Après la Première guerre mondiale, l’Allemagne fut dépossédée de ses colonies au profit des puissances qui venaient de la vaincre. La fin de la Deuxième guerre mondiale consacrera les Etats Unis d’Amérique comme l’une des superpuissances du monde en compétition avec l’URSS elle aussi sortie victorieuse de la guerre mais aussi curieusement n’ayant aucune colonie en Afrique.

Il s’en suivra alors une période de bras de fer politique entre les deux nouvelles superpuissances qui sera qualifiée par les historiens de « guerre froide ». Les vielles puissances européennes se rangèrent politiquement, diplomatiquement et surtout militairement derrière la nouvelle puissance américaine à qui elles demandèrent sa protection militaire à travers les alliances militaires comme l’OTAN[1].  C’est durant cette période que le  courant indépendantiste traversera les anciennes colonies européennes.

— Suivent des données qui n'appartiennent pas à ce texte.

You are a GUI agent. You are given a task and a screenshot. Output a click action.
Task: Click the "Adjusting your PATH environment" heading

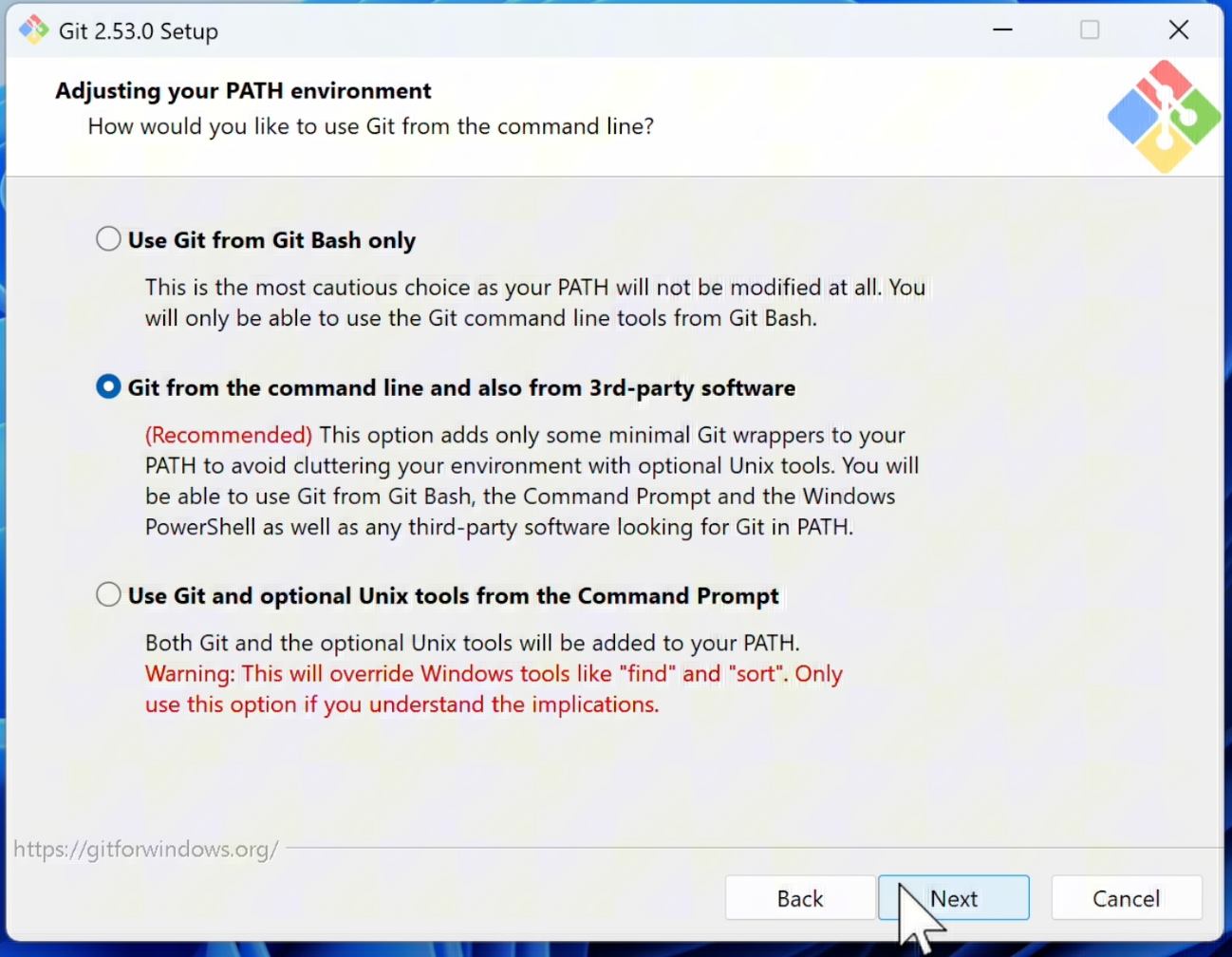click(x=243, y=91)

Autour de l’année 1960, la majorité de ces colonies ont acquis l’indépendance et sont devenues des Etats souverains. Paradoxalement, ces nouveaux Etats qui se prévalaient de s’être libérés de la colonisation des puissances européennes,  se devaient de se ranger dans l’un des deux blocs : le bloc pro-occidental ou le bloc  pro- soviétique.

Cette période de « guerre froide » va durer jusqu’ en 1989 à la dislocation de l’empire soviétique. Les Etats unis se retrouvèrent donc comme la seule Superpuissance qui, désormais, allait régenter le monde selon sa volonté.

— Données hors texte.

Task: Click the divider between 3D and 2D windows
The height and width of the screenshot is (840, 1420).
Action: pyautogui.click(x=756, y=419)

En ce qui concerne l’Afrique, pour dicter sa loi dans ce qui était jadis considéré comme des pré-carrés européens, le Superpuissance va user d’une stratégie au cynisme sans égard dans le but de rendre certains pays plus des territoires contrôlés par des multinationales et des lobbies financiers américains que des Etats souverains. Cette stratégie consiste à : détruire les structures étatiques classiques léguées par la colonisation ; jouer sur les rivalités ancestrales pour confier le pouvoir militaires et politiques à un groupe marginal qui ne peut l’acquérir démocratiquement ; assurer l’impunité totale aux membres de ce groupe qui, alors, agiront dans ce pays conquis comme des fonctionnaires détachés par les multinationales américaines chargés de rentabiliser l’espace conquis et faire fructifier les capitaux investis, que comme des dirigeants d’un Etat souverain soucieux du bien-être de la population. Cette nouvelle colonisation de l’Afrique par la Superpuissance est illustrée par le cas du Rwanda conquis en 1994. Cet article montre comment le Rwanda fut sacrifié pour devenir un laboratoire de cette stratégie de la Superpuissance en ce qui concerne l’Afrique et quelles en sont les conséquences pour les peuples.

Principes du droit international à briser

Pour détruire la République Rwandaise née du territoire du Ruanda qui était sous tutelle belge et qui  avait obtenu son indépendance le 01 juillet 1962 et en faire un territoire aux mains des multinationales, rien ne fut épargné dans la violation du droit international. Les troupes de l’armée de l’Ouganda voisin ont envahi le Rwanda le 01 octobre 1990. Au lieu de condamner cette agression injuste et contraire à la Charte de l’ONU, celle-ci fut présentée comme une « guerre civile » au prétexte que les soldats ougandais engagés dans cette conquête avaient des origines rwandaises car ils étaient tutsis ! En effet, tout sera fait pour que la minorité tutsi soit installée au pouvoir au Rwanda même au prix  d’une guerre meurtrière qui dura  près de quatre ans et ayant fait des milliers de morts  dans les efforts de ses superpuissances de soumettre la composante majoritaire du peuple rwandais à la minorité et de chasser ses dirigeants légitimes pour les remplacer par une clique tutsi venue d’Ouganda.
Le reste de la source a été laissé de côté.